En un fallo que marca un precedente significativo para la conservación de la fauna silvestre en Argentina, el Juzgado Federal N° 1 de Formosa condenó a Carlos Chagra a tres años de prisión en suspenso y una multa de cinco millones de pesos. Este comerciante de 52 años fue encontrado culpable de cazar y matar a un yaguareté en Clorinda, una especie en grave peligro de extinción y protegida por la ley.
La sentencia es la máxima pena contemplada por la Ley 22.421 de Conservación de la Fauna y representa el segundo caso en la historia del país que llega a juicio y obtiene una condena por la muerte de un yaguareté. La investigación, que se extendió por cuatro años, culminó con un juicio abreviado donde Chagra admitió haber perseguido y ultimado al animal. Las pruebas en su contra eran contundentes e incluían escopetas, fotografías y hasta un cuero de puma hallado en un allanamiento a su domicilio.

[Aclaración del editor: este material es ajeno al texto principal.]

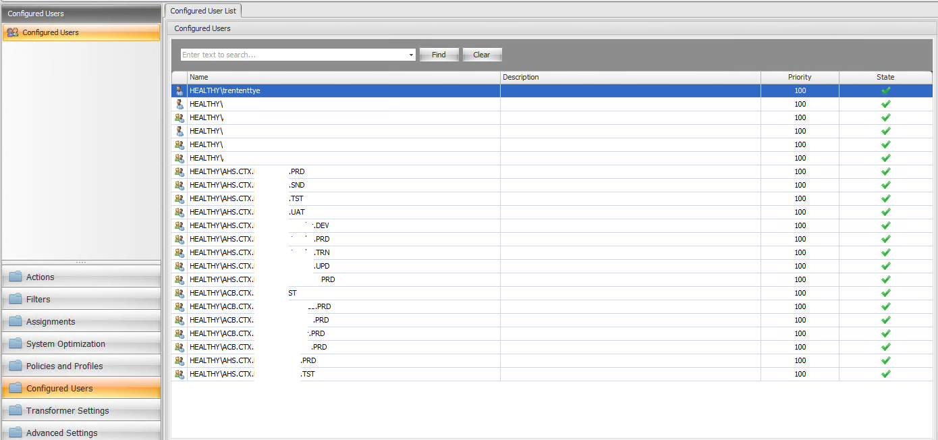This screenshot has width=938, height=440.
Task: Click in the 'Enter text to search' field
Action: point(294,55)

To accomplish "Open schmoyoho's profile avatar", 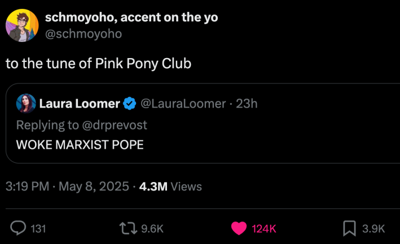I will (22, 26).
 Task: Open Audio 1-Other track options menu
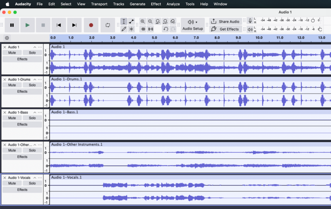pos(40,145)
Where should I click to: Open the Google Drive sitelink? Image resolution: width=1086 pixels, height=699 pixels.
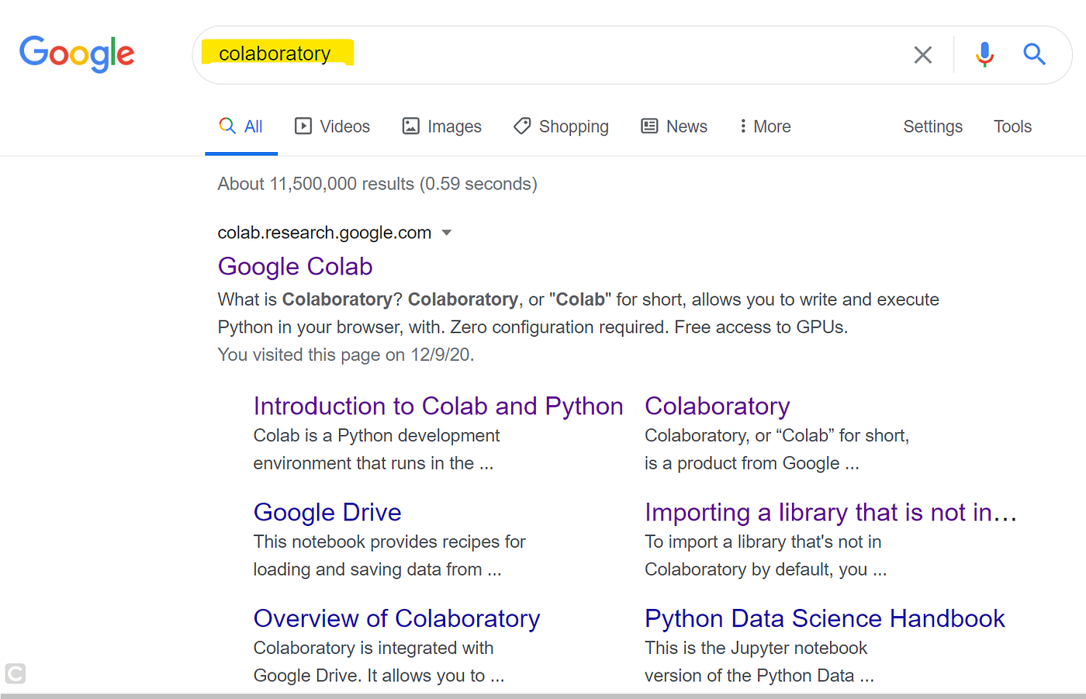(x=327, y=512)
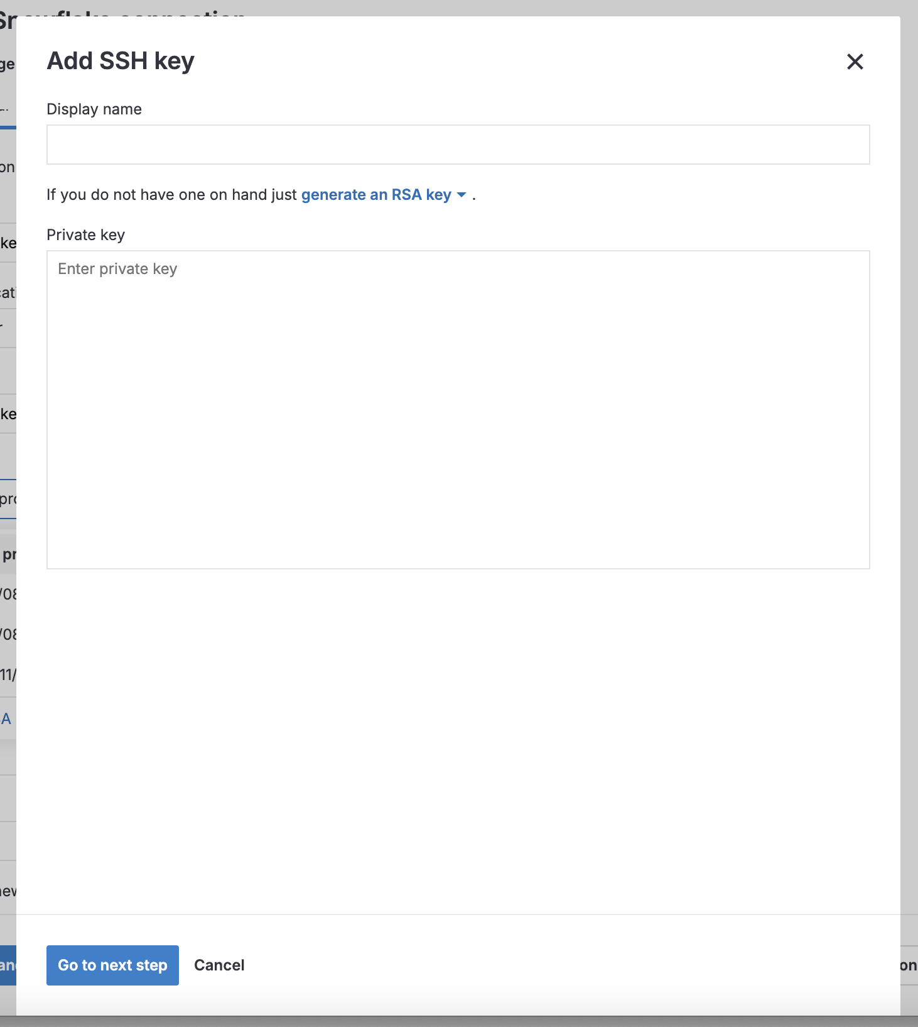Expand the caret beside generate an RSA key
Viewport: 918px width, 1027px height.
(462, 195)

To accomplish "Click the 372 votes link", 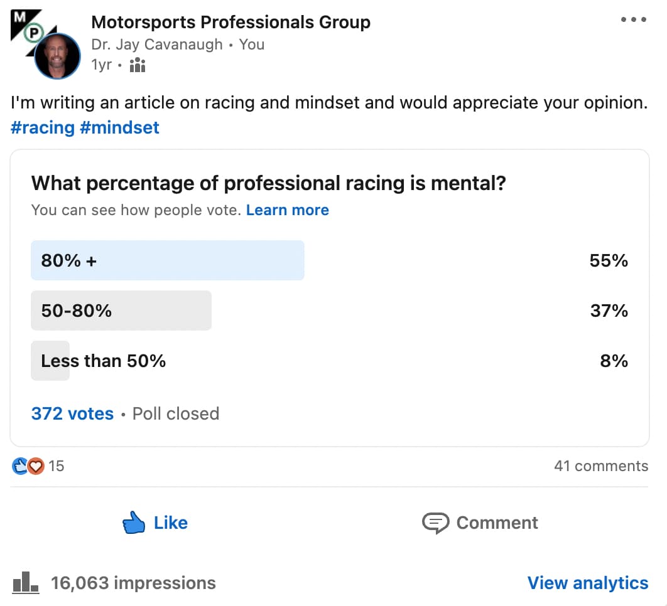I will click(72, 413).
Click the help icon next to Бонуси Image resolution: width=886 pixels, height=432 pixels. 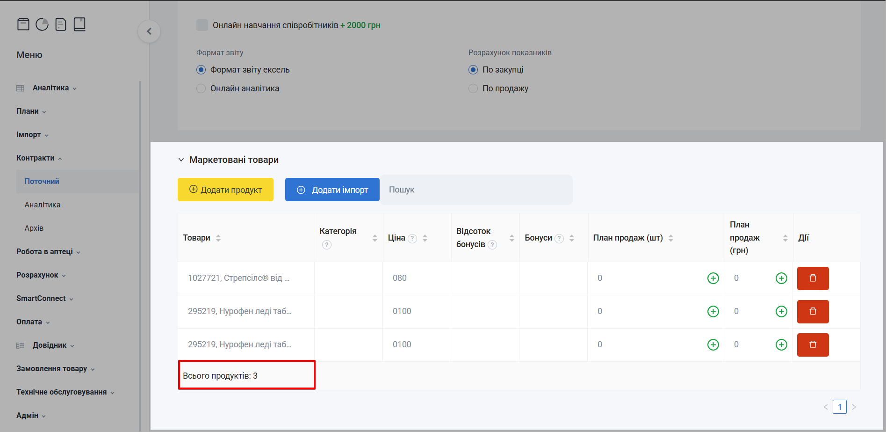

El caso tomó estado público luego de que Chagra difundiera videos en sus redes sociales en diciembre de 2022, donde se lo veía siguiendo las huellas del animal y, posteriormente, jactándose de haberlo cazado y exhibiéndolo como un trofeo. Estas imágenes fueron clave para que la organización Red Yaguareté tomara conocimiento del hecho y presentara la denuncia correspondiente, iniciando así un proceso que involucró a la Administración de Parques Nacionales, la Fundación Red Yaguareté y la provincia de Formosa como querellantes.
La participación de una ONG privada como querellante fue fundamental y destacó la importancia de la colaboración entre entidades para llevar estos casos a la justicia. Nicolás Lodeiro, presidente de Red Yaguareté, expresó su satisfacción por la condena, subrayando la dificultad de lograr sentencias en este tipo de delitos ambientales, que históricamente han sido ignorados.
A pesar de este logro, desde Red Yaguareté insisten en la necesidad urgente de reformar la Ley Nacional de Fauna 22.421, vigente desde hace medio siglo. Argumentan que las penas actuales resultan irrisorias frente al daño ambiental causado y que se necesitan sanciones más severas para disuadir la caza furtiva de especies protegidas.
La situación del yaguareté en Argentina sigue siendo crítica. Es uno de los países con menor cantidad de ejemplares en el mundo, y la falta de un registro nacional y cifras oficiales dificulta el seguimiento y la protección efectiva de la especie. Solo la provincia de Corrientes muestra un crecimiento en su población, lo que resalta la urgencia de medidas de conservación a nivel nacional.